Cumpridas as formalidades, os estatutos e o regulamento foram enviados ao Governo Civil de Vila Real que, nos termos das leis administrativas em vigor, deu a sua aprovação pelo Alvará de 12 de Agosto de 1880, assinado pelo Dr. José Ayres Lopes, Governador Civil Substituto de Vila Real.
Vale a pena destacar alguns dos aspectos dos primeiros estatutos da Associação.
A) Dos Fins
No artº1 estava consagrado socorrer os habitantes desta vila e das povoações limítrofes por ocasião dos incêndios ou suas consequências.
Artº4 acrescenta que pode ser recreativa, havendo casa de leitura, bilhares e mais jogos lícitos, quando as circunstâncias do cofre o permitam.
B) Da Categoria de Sócios
Estavam previstas quatro categorias: sócios honorários, contribuintes, activos ou de trabalho e auxiliares.
Os sócios honorários eram os que pela sua posição social ou pelos serviços que tenham prestado à associação for conferida essa honra. Estes não são obrigados ao pagamento de da jóia ou quota mensal, porém tem a obrigação moral de correrem para o desenvolvimento da Associação empenhando para isso todo o seu valimento. Sob proposta da Direcção ou de qualquer sócio deviam ser eleitos em Assembleia –Geral.

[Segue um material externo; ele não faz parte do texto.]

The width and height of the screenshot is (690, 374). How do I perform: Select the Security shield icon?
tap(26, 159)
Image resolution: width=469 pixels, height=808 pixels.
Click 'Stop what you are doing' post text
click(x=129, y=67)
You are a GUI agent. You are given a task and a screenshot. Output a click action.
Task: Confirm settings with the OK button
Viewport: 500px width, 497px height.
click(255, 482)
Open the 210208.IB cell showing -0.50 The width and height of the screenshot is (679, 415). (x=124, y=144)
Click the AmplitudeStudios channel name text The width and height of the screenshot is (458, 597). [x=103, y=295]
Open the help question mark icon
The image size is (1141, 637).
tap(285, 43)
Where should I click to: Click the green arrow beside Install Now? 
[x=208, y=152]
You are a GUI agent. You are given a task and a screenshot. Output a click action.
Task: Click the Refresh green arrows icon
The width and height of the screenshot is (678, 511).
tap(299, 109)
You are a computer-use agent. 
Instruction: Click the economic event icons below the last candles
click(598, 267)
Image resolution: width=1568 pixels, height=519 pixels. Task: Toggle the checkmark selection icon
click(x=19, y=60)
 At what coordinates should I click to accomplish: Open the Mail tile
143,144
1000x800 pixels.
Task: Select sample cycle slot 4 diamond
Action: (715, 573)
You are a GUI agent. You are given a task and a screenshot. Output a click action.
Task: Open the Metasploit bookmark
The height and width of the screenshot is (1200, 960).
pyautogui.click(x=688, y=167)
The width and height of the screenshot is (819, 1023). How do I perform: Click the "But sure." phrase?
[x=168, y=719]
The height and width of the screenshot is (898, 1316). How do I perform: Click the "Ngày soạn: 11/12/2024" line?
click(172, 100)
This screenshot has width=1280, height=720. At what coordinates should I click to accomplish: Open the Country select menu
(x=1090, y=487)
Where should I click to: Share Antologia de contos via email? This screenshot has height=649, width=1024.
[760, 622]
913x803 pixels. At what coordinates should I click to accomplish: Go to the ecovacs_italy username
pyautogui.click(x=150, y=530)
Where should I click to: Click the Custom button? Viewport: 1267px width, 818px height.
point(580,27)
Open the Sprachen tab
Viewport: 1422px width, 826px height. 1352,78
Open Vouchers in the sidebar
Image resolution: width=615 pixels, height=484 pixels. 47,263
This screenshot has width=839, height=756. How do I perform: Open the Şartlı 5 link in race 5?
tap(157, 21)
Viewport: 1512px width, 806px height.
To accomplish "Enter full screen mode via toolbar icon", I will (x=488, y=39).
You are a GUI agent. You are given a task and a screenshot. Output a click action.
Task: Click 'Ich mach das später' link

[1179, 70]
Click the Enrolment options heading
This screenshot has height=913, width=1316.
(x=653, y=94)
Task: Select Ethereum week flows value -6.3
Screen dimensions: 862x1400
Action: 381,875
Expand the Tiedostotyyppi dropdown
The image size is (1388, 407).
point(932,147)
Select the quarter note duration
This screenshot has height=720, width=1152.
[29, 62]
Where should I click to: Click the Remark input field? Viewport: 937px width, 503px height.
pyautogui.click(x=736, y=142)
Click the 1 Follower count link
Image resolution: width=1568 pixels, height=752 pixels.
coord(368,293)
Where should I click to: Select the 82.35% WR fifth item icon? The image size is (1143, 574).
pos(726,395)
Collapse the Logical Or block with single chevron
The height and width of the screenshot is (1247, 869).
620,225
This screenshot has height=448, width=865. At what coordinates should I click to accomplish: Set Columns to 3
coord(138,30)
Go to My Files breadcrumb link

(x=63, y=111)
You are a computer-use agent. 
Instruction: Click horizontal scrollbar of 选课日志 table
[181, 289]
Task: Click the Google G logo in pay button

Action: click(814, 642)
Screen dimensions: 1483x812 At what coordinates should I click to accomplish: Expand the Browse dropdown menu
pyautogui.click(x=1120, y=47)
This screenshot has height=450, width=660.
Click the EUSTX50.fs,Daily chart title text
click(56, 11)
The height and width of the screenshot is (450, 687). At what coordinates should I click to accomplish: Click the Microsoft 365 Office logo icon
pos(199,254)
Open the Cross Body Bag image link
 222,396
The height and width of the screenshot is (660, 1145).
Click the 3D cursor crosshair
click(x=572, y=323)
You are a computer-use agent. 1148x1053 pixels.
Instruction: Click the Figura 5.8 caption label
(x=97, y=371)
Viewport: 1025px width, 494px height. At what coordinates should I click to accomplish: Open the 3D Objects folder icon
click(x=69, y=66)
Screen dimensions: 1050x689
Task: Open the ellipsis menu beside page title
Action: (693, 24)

Ficaram, desde logo, nomeados sócios honorários desta associação: O Governador Civil de Vila Real, O Deputado do Circulo, o Administrador do Concelho, o Presidente da Câmara Municipal, o Abade da freguesia e todos os Comandantes ou Chefes das associações desta natureza.
Os contribuintes eram os que não podiam trabalhar na extinção dos incêndios e que prestam auxílio pecuniário, o qual consistia na quantia de 500 reis pela admissão e na quota mensal de 200 reis. Estes eram propostos por outros sócios e eram aprovados pela Direcção.
Os sócios activos ou de trabalho eram os que faziam parte da Companhia de Incêndios, mas que tinham atribuições marcadas no respectivo regulamento. Estes sócios eram nomeados pelo Comandante, segundo o seu número e graduação.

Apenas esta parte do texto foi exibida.